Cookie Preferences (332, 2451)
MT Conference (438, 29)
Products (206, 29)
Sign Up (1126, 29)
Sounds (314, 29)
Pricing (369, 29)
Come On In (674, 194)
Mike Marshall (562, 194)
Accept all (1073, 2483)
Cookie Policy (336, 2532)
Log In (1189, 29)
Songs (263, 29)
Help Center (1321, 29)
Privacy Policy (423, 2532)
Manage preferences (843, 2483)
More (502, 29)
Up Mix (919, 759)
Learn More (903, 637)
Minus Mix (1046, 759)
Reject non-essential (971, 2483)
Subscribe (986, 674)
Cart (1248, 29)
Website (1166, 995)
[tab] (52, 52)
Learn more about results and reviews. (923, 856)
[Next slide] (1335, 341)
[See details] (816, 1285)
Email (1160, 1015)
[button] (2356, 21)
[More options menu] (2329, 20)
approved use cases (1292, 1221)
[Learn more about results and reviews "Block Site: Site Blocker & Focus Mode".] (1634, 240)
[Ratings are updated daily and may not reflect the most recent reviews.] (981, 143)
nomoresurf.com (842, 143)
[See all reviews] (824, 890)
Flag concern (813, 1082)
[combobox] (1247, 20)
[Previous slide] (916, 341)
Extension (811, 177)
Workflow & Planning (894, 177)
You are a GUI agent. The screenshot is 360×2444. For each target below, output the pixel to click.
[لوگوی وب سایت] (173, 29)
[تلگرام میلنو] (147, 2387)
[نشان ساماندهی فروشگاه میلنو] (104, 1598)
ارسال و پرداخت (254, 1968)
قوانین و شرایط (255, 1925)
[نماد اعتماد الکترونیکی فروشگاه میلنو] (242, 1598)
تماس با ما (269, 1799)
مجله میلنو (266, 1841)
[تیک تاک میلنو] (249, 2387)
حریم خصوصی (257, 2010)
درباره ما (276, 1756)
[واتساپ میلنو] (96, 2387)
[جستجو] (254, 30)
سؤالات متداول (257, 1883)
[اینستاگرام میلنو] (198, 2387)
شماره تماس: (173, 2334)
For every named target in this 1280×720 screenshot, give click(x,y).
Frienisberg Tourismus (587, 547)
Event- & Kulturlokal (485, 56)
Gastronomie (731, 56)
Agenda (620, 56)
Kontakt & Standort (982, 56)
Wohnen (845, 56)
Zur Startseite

____

**WHAT YOU HAVE TO DO**
The response should be every record above restated exactly.

**OUTPUT**
Cookie Preferences (332, 2451)
MT Conference (438, 29)
Products (206, 29)
Sign Up (1126, 29)
Sounds (314, 29)
Pricing (369, 29)
Come On In (674, 194)
Mike Marshall (562, 194)
Accept all (1073, 2483)
Cookie Policy (336, 2532)
Log In (1189, 29)
Songs (263, 29)
Help Center (1321, 29)
Privacy Policy (423, 2532)
Manage preferences (843, 2483)
More (502, 29)
Up Mix (919, 759)
Learn More (903, 637)
Minus Mix (1046, 759)
Reject non-essential (971, 2483)
Subscribe (986, 674)
Cart (1248, 29)
Website (1166, 995)
[tab] (52, 52)
Learn more about results and reviews. (923, 856)
[Next slide] (1335, 341)
[See details] (816, 1285)
Email (1160, 1015)
[button] (2356, 21)
[More options menu] (2329, 20)
approved use cases (1292, 1221)
[Learn more about results and reviews "Block Site: Site Blocker & Focus Mode".] (1634, 240)
[Ratings are updated daily and may not reflect the most recent reviews.] (981, 143)
nomoresurf.com (842, 143)
[See all reviews] (824, 890)
Flag concern (813, 1082)
[combobox] (1247, 20)
[Previous slide] (916, 341)
Extension (811, 177)
Workflow & Planning (894, 177)
You are a GUI agent. The screenshot is 360×2444. For each target below, output the pixel to click.
[لوگوی وب سایت] (173, 29)
[تلگرام میلنو] (147, 2387)
[نشان ساماندهی فروشگاه میلنو] (104, 1598)
ارسال و پرداخت (254, 1968)
قوانین و شرایط (255, 1925)
[نماد اعتماد الکترونیکی فروشگاه میلنو] (242, 1598)
تماس با ما (269, 1799)
مجله میلنو (266, 1841)
[تیک تاک میلنو] (249, 2387)
حریم خصوصی (257, 2010)
درباره ما (276, 1756)
[واتساپ میلنو] (96, 2387)
[جستجو] (254, 30)
سؤالات متداول (257, 1883)
[اینستاگرام میلنو] (198, 2387)
شماره تماس: (173, 2334)
For every named target in this 1280×720 screenshot, give click(x,y).
Frienisberg Tourismus (587, 547)
Event- & Kulturlokal (485, 56)
Gastronomie (731, 56)
Agenda (620, 56)
Kontakt & Standort (982, 56)
Wohnen (845, 56)
Zur Startseite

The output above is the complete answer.